WHAT NEEDS TO BE DONE
Sort through the entries below and pull out lines containing the word "Open".

MATERIALS PROVIDED
>>>>>
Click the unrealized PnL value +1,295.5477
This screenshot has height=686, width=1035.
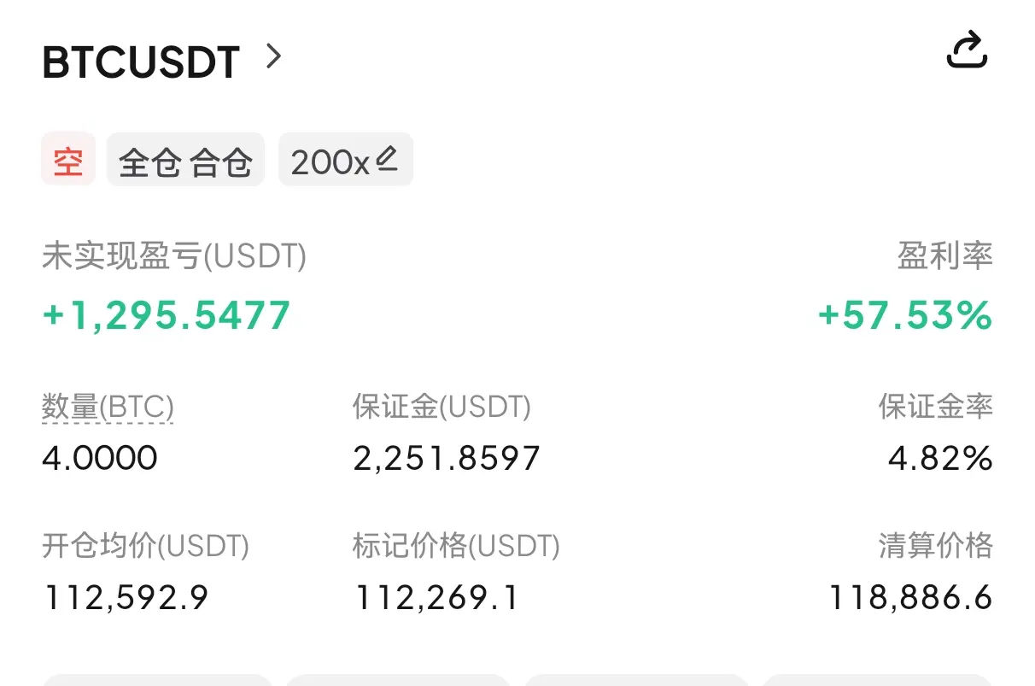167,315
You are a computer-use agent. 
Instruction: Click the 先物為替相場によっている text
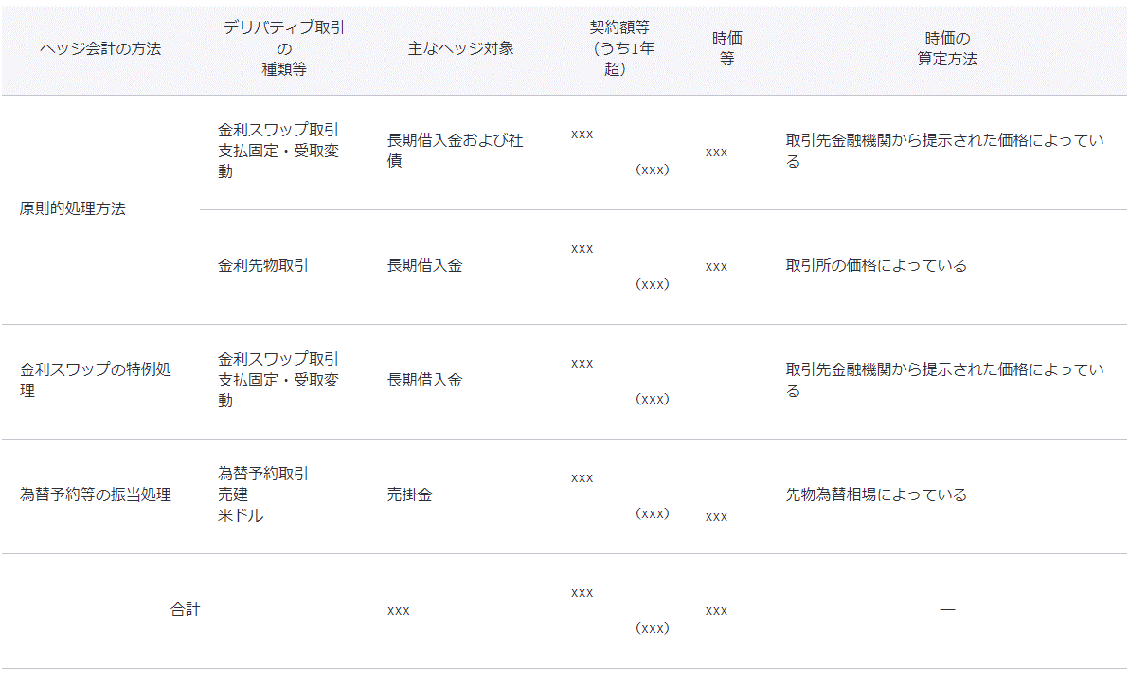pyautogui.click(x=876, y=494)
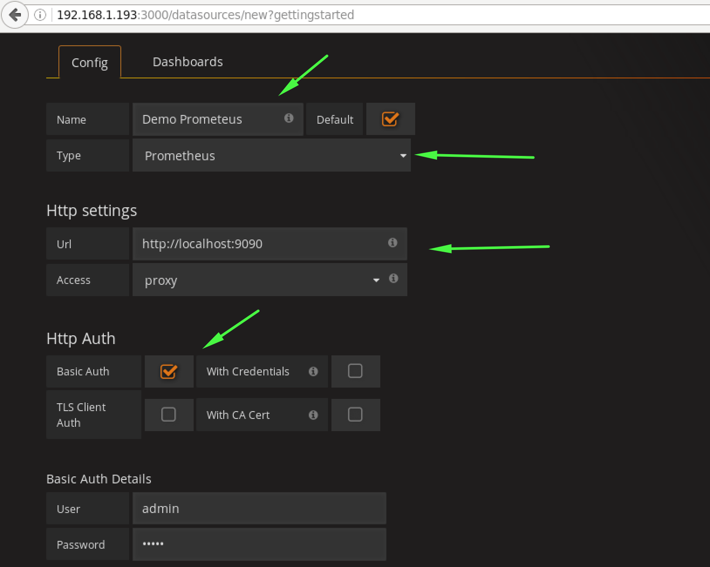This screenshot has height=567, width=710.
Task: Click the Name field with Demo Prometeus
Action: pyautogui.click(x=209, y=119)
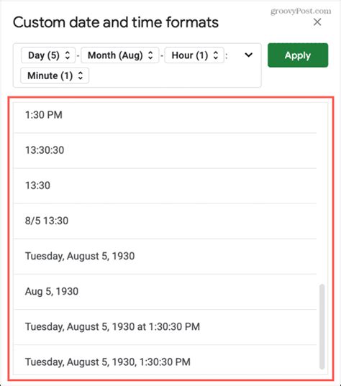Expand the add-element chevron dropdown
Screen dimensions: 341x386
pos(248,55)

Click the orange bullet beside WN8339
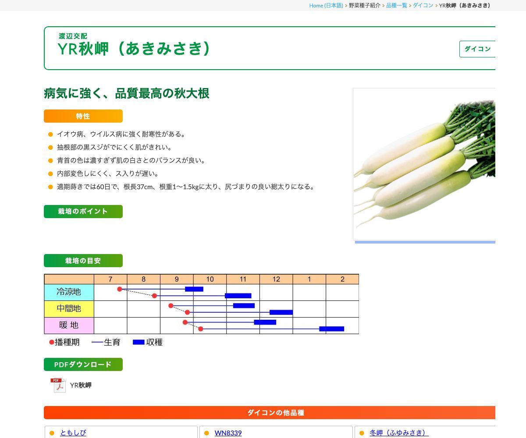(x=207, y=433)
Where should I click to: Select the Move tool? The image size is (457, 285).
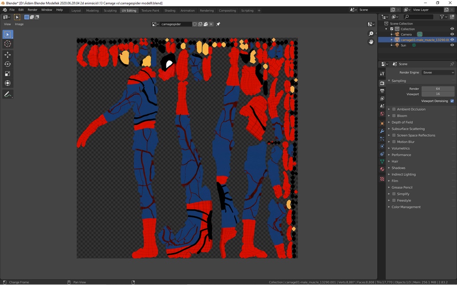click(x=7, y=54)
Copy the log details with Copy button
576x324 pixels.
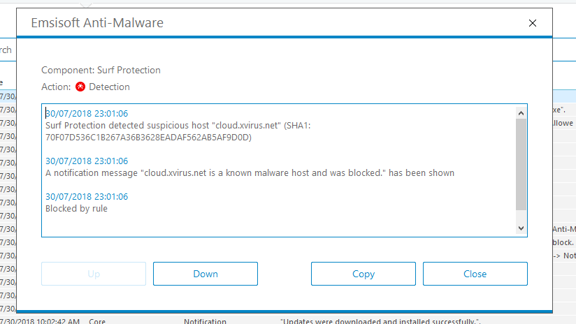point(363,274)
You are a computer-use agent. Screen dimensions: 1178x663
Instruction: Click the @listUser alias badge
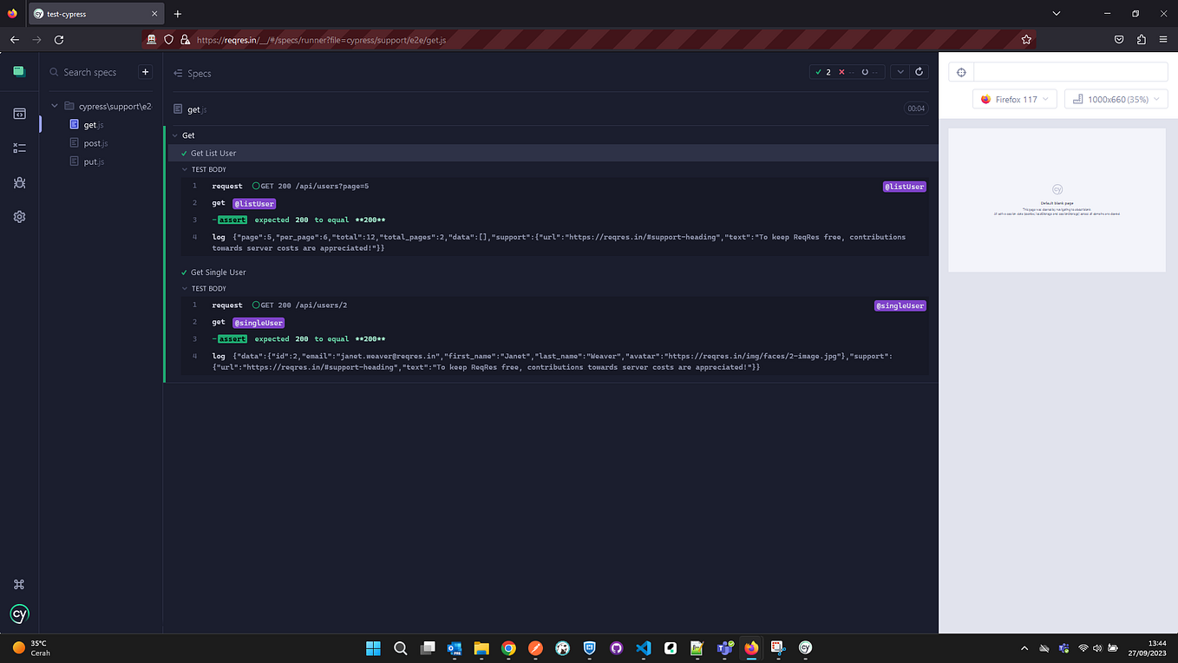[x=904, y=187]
<<<<<
>>>>>
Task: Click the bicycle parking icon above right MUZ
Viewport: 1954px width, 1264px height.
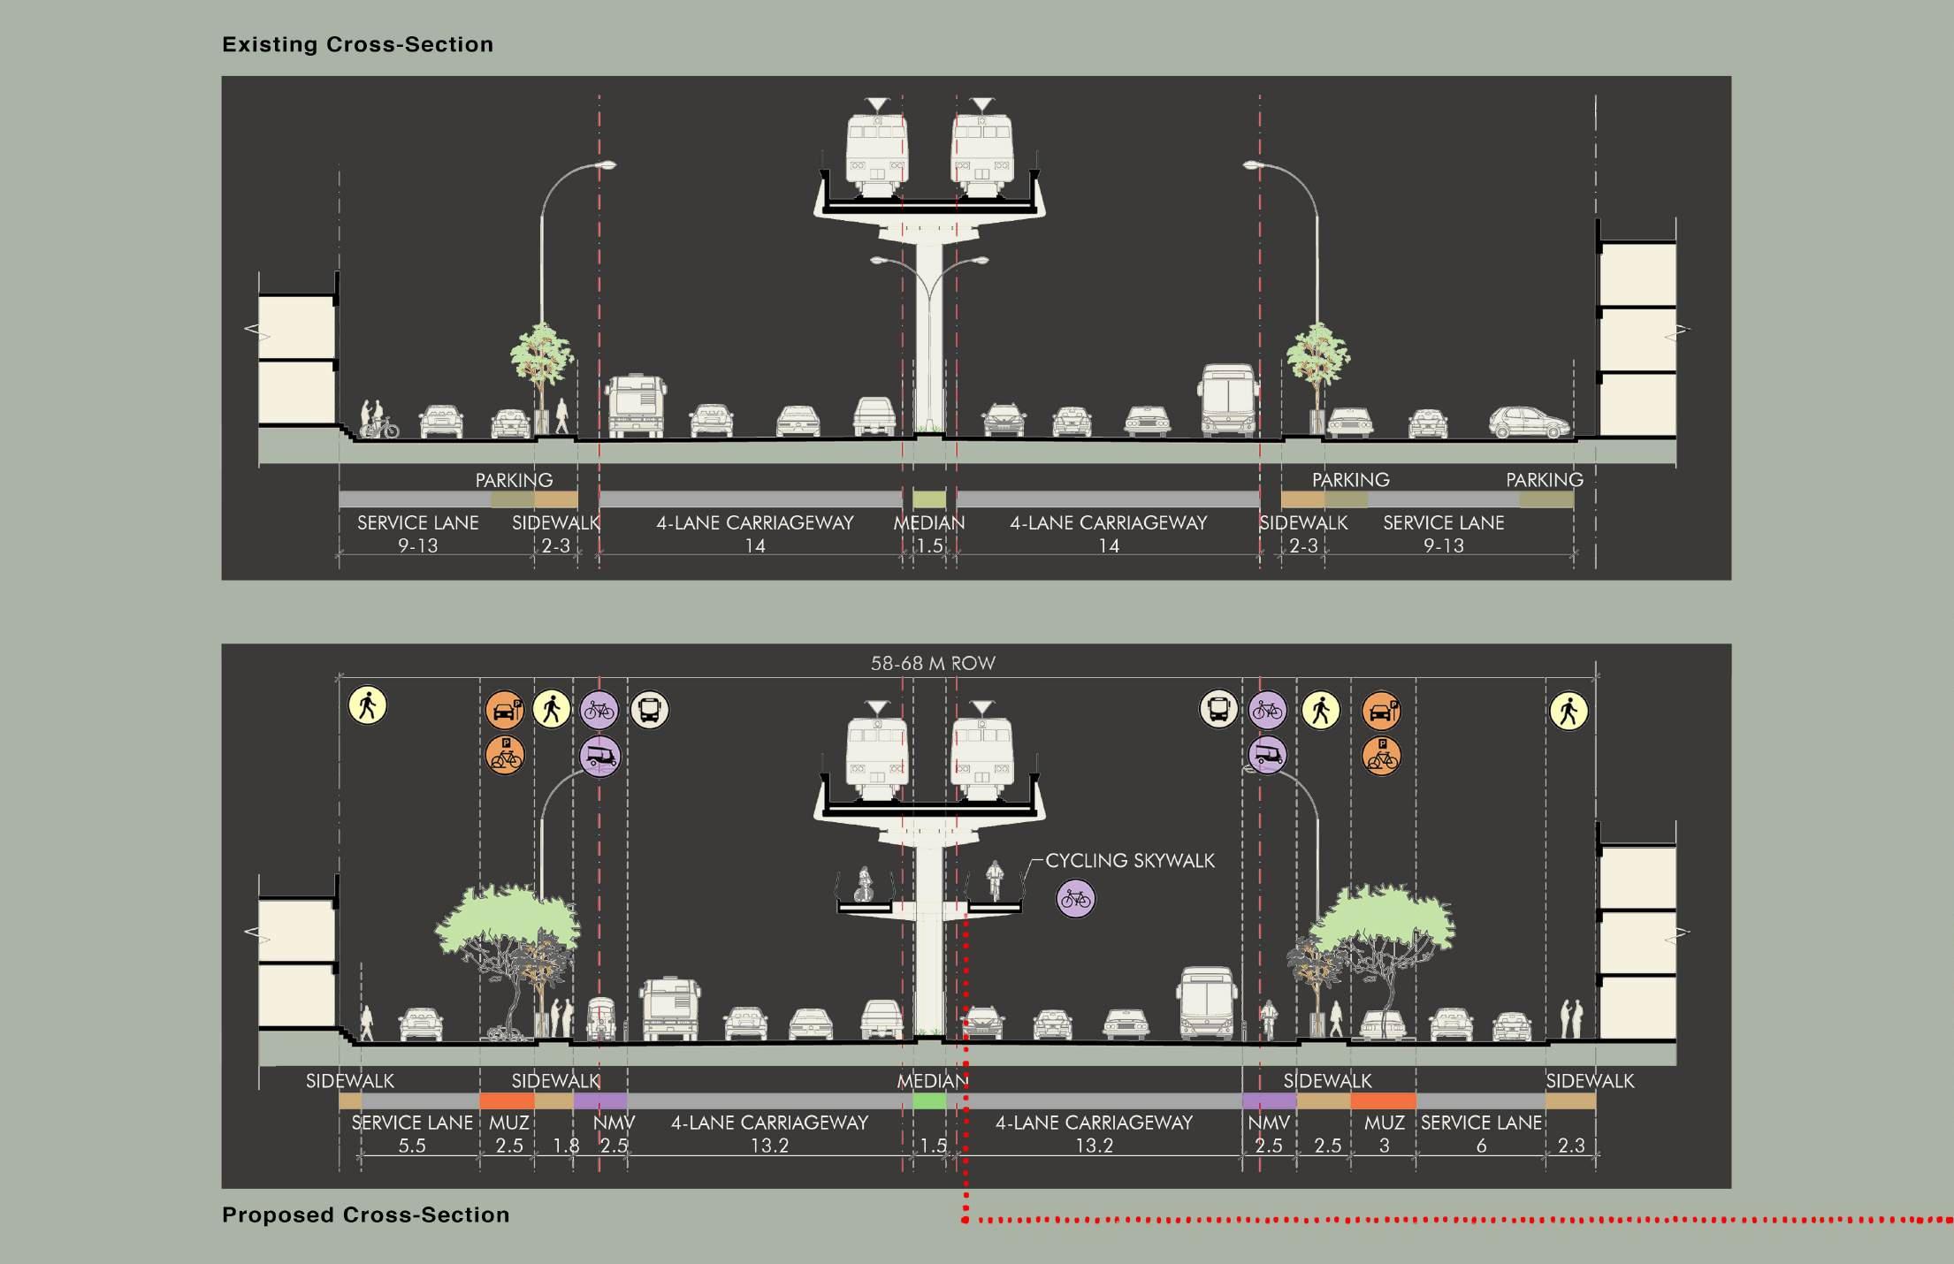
<<<<<
>>>>>
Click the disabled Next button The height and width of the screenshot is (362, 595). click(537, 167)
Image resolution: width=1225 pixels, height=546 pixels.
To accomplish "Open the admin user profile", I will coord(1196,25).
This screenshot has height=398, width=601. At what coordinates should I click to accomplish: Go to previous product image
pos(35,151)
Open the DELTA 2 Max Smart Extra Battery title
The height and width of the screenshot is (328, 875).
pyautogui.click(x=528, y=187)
<<<<<
EXERCISE OUTPUT
To accomplish "Open the admin user profile", I will coord(1196,25).
Open the DELTA 2 Max Smart Extra Battery title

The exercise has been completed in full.